Conteúdo do Documento do Rio de Janeiro

Além dos aspectos gerais da produção agropecuária orgânica, que estão baseados nos princípios da rastreabilidade e inspecionabilidade em toda a sua cadeia produtiva, e o não uso de organismos geneticamente modificados (transgênicos) e de insumos e aditivos sintéticos, o documento também destacou pontos sobre a conversão da propriedade para a aqüicultura orgânica, que é período em que são cultivados organismos no sistema convencional e no sistema orgânico.

Foram elaboradas sugestões a serem incorporadas nas normas sobre os critérios para a seleção dos locais e alocação das unidades de produção aqüícola; a origem das “sementes”; os procedimentos usados na reprodução; as técnicas e insumos que podem ser usados na adubação e alimentação dos animais; os tipos de instalações a serem usadas no cultivo; os procedimentos da colheita, processamento, transporte e armazenagem dos produtos; a embalagem e rotulagem dos produtos da aqüicultura orgânica e, finalmente, a comercialização.

Pontos polêmicos

Alguns pontos polêmicos foram discutidos na reunião realizada no Rio de Janeiro, entre elas a produção da tilápia, hoje feita quase na sua totalidade com peixes que têm algum grau de hibridização, o que a princípio não seria adequado dentro das normas internacionais de produtos orgânicos que tratam da modificação genética. Porém, ficou esclarecido que quando a hibridização ocorre através de meio natural, não há impedimento nestas normas.

O uso de hormônios também foi discutido. Segundo as normas internacionais de orgânicos não é permitido o uso de nenhum tipo de hormônio na reprodução, o que excluiria grande parte das espécies nativas (todas as reofílicas) cultivadas no país.

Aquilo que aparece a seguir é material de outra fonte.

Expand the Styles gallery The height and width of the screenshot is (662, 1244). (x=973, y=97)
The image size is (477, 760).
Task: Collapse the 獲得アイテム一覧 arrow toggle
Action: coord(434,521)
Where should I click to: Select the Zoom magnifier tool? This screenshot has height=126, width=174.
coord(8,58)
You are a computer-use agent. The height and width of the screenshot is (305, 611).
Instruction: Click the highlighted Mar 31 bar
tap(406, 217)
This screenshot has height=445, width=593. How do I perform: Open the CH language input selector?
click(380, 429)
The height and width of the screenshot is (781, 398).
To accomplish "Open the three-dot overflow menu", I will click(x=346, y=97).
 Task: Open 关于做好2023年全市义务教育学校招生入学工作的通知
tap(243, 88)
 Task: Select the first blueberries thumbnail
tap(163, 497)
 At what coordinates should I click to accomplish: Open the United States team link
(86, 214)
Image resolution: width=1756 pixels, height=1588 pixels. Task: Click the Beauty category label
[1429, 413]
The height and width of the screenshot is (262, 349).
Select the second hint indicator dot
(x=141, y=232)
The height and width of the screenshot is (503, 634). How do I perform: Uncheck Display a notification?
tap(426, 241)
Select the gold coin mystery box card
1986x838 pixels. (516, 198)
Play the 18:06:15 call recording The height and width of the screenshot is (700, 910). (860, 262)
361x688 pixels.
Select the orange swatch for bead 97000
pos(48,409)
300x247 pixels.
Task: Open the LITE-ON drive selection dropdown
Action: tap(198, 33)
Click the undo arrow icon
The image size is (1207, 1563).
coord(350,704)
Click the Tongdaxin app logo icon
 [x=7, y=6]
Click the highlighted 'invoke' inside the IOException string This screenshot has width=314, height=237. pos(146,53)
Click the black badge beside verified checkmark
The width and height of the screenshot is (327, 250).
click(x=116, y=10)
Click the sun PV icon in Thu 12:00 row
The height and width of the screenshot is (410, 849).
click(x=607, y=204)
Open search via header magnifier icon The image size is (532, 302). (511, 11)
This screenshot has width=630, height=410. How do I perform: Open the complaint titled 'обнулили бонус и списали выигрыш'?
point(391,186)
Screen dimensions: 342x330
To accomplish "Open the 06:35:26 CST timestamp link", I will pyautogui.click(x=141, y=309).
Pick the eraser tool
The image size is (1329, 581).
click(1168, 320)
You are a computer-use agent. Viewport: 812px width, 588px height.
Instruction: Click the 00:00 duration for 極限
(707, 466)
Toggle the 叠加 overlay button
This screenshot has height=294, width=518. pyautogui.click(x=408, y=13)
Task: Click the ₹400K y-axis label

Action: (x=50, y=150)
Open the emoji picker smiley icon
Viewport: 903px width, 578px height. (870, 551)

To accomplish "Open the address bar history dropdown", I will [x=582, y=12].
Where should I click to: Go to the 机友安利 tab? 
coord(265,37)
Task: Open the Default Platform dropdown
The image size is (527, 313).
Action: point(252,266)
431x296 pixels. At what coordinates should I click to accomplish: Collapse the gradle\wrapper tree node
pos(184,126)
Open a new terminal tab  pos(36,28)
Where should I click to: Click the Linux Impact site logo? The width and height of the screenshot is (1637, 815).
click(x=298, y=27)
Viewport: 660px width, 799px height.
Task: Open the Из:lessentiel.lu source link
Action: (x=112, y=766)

Porém, o consenso foi que quando existe o impedimento tecnológico, poderão ser usados métodos de reprodução que utilizem produtos não sintéticos, como por exemplo a hipófise.
Sobre a produção paralela de orgânicos e convencionais na mesma propriedade. Ficou estabelecido que haverá um tempo máximo para que a propriedade que objetive produzir orgânicos conclua o processo de conversão e que a produção paralela não poderá ser feita como prática permanente.

Com o aumento no número de aqüicultores no sistema orgânico, na certa, surgirão discordâncias e dúvidas que deverão ser discutidas com os órgãos oficiais.

Neste sentido, vale lembrar que as normas e recomendações internacionais sobre os produtos orgânicos como as estabelecidas pela International Federation of Organic Agriculture Movements – IFOAM, o Codex Alimentarius da FAO e das certificadoras de produtos orgânicos são instrumentos valiosos na discussão.